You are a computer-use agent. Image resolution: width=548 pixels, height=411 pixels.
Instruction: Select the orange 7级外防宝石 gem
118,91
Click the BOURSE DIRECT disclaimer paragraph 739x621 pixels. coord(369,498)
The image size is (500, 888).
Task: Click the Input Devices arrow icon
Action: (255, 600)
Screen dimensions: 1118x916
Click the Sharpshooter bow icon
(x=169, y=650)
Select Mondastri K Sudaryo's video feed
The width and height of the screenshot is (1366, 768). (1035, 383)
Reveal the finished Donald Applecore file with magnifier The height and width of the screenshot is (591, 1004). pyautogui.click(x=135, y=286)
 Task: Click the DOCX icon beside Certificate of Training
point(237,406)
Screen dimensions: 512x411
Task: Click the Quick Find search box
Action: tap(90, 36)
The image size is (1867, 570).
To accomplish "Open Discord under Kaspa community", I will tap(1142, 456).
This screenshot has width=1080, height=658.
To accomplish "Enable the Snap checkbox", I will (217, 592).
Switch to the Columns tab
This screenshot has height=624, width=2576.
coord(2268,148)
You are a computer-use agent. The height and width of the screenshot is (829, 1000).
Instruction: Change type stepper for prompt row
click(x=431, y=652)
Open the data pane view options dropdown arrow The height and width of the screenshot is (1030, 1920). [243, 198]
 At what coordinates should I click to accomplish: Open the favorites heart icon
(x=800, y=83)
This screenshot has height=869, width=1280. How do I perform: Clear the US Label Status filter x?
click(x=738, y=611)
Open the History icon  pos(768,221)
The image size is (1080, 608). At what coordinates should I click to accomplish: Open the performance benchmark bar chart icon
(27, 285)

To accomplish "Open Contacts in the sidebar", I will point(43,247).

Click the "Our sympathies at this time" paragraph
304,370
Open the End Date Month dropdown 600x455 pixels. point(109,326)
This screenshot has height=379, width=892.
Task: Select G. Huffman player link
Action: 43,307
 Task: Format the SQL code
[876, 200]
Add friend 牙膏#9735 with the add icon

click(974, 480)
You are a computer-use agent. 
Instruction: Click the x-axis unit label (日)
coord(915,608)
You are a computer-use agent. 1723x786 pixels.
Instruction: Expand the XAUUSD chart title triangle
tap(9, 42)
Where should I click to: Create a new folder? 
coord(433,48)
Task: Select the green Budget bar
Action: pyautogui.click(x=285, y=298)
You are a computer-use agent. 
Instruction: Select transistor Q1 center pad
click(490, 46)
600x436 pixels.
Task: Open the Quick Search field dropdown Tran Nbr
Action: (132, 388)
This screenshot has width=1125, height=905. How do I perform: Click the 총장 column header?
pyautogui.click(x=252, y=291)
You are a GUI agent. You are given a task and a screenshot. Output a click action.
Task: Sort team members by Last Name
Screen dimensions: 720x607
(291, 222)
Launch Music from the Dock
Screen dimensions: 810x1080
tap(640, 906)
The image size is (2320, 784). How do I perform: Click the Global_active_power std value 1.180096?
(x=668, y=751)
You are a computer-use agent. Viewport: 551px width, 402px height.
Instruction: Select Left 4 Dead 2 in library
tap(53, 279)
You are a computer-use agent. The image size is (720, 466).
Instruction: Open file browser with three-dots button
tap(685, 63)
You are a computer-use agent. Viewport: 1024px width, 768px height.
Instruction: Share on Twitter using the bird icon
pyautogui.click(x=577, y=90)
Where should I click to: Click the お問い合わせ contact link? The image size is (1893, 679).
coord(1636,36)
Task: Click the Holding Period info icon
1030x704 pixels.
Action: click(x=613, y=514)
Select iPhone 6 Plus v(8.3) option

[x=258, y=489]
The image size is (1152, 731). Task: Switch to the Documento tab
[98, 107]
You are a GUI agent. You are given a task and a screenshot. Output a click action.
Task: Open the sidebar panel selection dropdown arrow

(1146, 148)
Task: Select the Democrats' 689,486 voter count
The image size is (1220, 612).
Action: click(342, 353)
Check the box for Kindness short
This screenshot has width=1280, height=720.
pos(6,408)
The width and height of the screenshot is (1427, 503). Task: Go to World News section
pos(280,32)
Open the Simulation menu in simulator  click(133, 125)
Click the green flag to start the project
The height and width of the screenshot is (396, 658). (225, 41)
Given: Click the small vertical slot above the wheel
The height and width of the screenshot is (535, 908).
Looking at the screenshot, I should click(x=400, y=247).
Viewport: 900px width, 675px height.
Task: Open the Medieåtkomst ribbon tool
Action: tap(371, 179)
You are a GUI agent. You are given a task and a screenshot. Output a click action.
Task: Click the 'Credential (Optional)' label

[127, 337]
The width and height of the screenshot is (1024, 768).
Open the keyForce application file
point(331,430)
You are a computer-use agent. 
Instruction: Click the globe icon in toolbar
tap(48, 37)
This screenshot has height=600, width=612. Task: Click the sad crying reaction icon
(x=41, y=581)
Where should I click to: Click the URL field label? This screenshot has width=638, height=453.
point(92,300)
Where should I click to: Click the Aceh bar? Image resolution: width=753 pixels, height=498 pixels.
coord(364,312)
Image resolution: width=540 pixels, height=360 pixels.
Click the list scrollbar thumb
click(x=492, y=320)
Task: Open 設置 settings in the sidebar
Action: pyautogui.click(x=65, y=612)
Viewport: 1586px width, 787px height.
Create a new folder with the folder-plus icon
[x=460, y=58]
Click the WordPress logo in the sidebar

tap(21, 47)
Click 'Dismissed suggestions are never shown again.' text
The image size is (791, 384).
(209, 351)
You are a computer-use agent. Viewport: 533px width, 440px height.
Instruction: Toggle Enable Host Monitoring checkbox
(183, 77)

==*==

What you will do: Reproduce exactly, and with no other material, the lines between those holding "Task: Select the Democrats'" and "Open the Simulation", inclusive.

Task answer:
Task: Select the Democrats' 689,486 voter count
The image size is (1220, 612).
Action: click(342, 353)
Check the box for Kindness short
This screenshot has width=1280, height=720.
pos(6,408)
The width and height of the screenshot is (1427, 503). Task: Go to World News section
pos(280,32)
Open the Simulation menu in simulator  click(133, 125)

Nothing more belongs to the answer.